How to complete this task
Please state how many lines in the records below contain the word "agent", giving only the number.

Data listing
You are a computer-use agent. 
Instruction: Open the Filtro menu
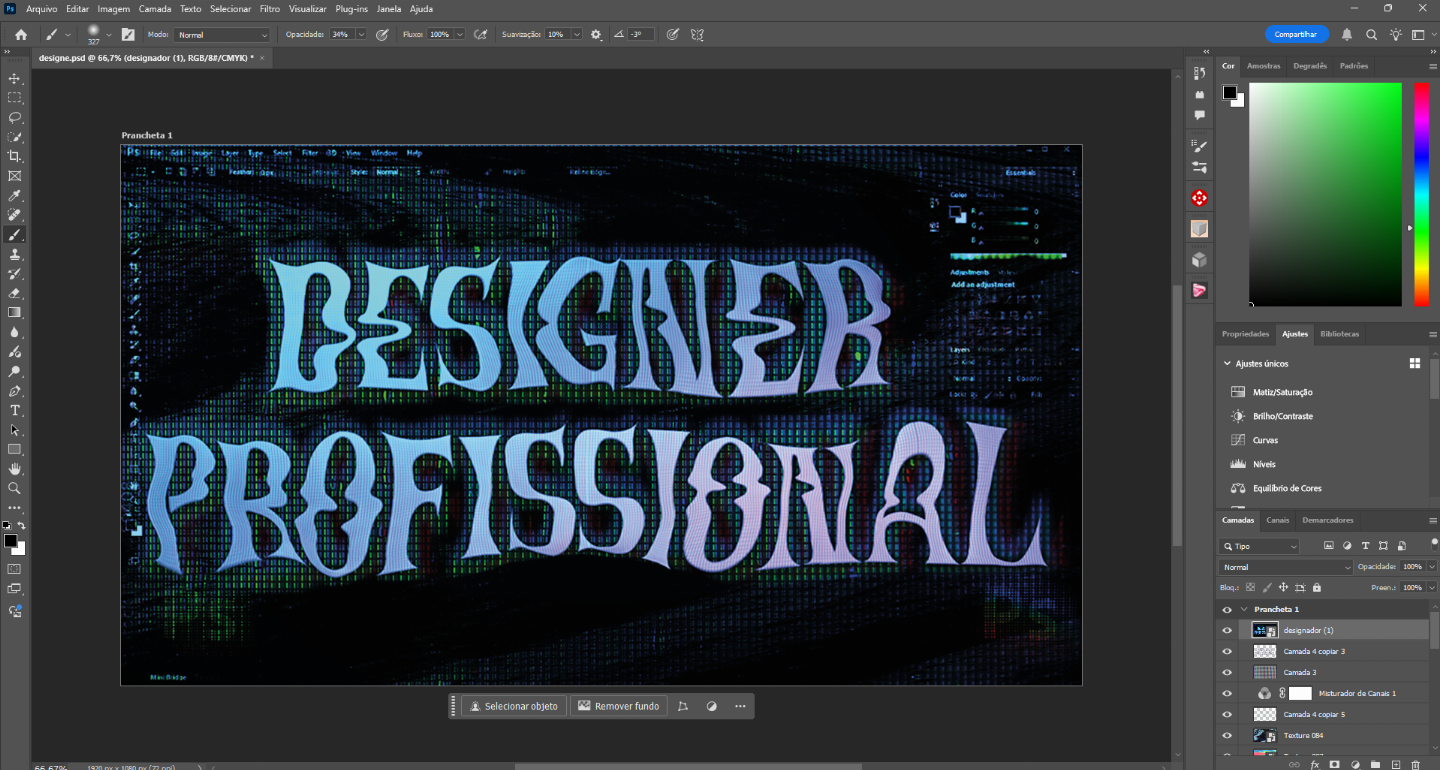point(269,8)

...

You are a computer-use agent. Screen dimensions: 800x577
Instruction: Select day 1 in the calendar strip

--

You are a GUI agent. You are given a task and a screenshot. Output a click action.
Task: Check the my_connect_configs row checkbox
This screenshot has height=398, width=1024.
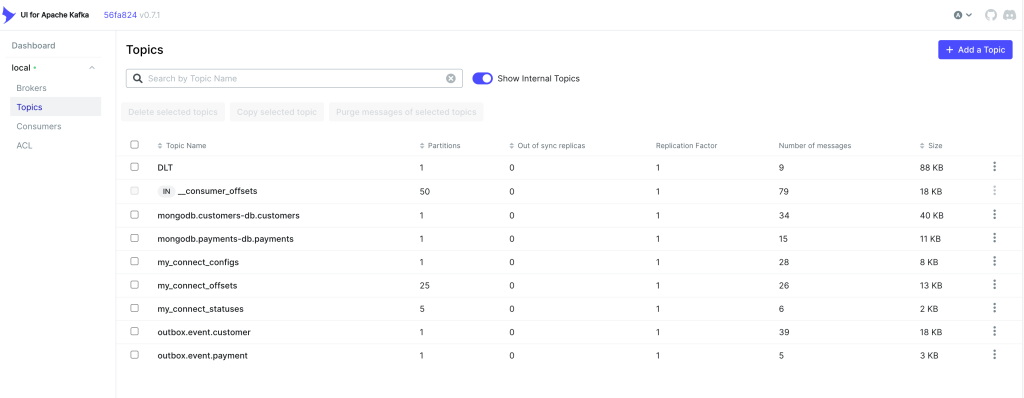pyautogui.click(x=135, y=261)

Solution to the problem
3